Databases pose an interesting problem. They are used to store large quanitities of similar data. Take a customer database for example. We want to keep a record of all of our customers’ information.

The first step is to determine what data is available to us. Then we look at how to organize our data into tables. There is a lot of discussion on 3rd normal form in terms of database orgainzation. Generally I agree with this, but there are practical reasons for diverging slightly from that in practice even those it is consistent with the concept.
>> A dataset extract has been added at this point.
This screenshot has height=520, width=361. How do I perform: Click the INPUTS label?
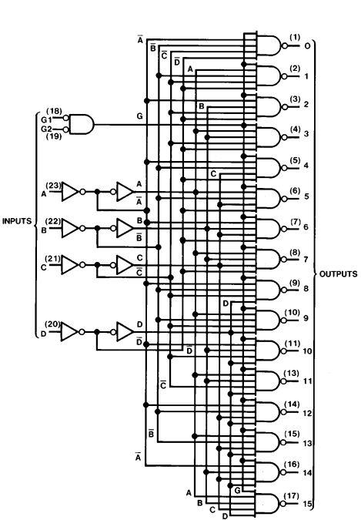coord(17,221)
That is the use of ENUM fields instead of mini-tables (also referred to as code tables) when the list of values is relatively small.

In our customer database we can group information in the following ways:

  • data referring to the customer such as:
    • name
    • billing address
    • shipping address
    • phone
    • account number
    • primary contact name
    • account balance
  • data referring to customer transactions such as:
    • transaction number
    • order
    • returns
  • data referring to customer comments
  • data referring to customer notes

This isn't intended as an exhaustive list, but simply one we can use for this example.
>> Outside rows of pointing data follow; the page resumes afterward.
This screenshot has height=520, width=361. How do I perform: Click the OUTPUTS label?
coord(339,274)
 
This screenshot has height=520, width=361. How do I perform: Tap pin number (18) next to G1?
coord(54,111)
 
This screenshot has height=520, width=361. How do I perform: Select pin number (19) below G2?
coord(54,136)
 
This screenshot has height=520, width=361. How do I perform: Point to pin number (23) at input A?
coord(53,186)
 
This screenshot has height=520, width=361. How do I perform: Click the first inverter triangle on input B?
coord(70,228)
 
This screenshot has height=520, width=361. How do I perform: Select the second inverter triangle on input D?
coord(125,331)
Notice anything in this information? Some of the information seems to be similar in format to other information. Shouldn't these be grouped independently? Yes, they should.

So we can start to break this data into logical tables.

  • A customer table:
    • id
    • customer name
    • account balance
  • An address table:
    • id
    • customer id
    • type
    • street
    • city
    • state
    • postal code
  • A contact table:
    • id
    • customer id
    • type
    • name
    • work phone
    • cell phone
    • home phone
  • An order table:
    • id
    • order date
    • customer id
    • ship date
    • address id
  • A product table:
    • id
    • name
    • description
    • price
  • An order detail table:
    • id
    • order id
    • product id
    • quantity

OK, that's enough to work with.

Now you are asking yourself, "Didn't this just get really complicated?" The answer is a qualified "yes." OK, so why did we do it then? Aren't we always striving for simplicity? Of course, but sometimes you need to break things apart to put them together more easily.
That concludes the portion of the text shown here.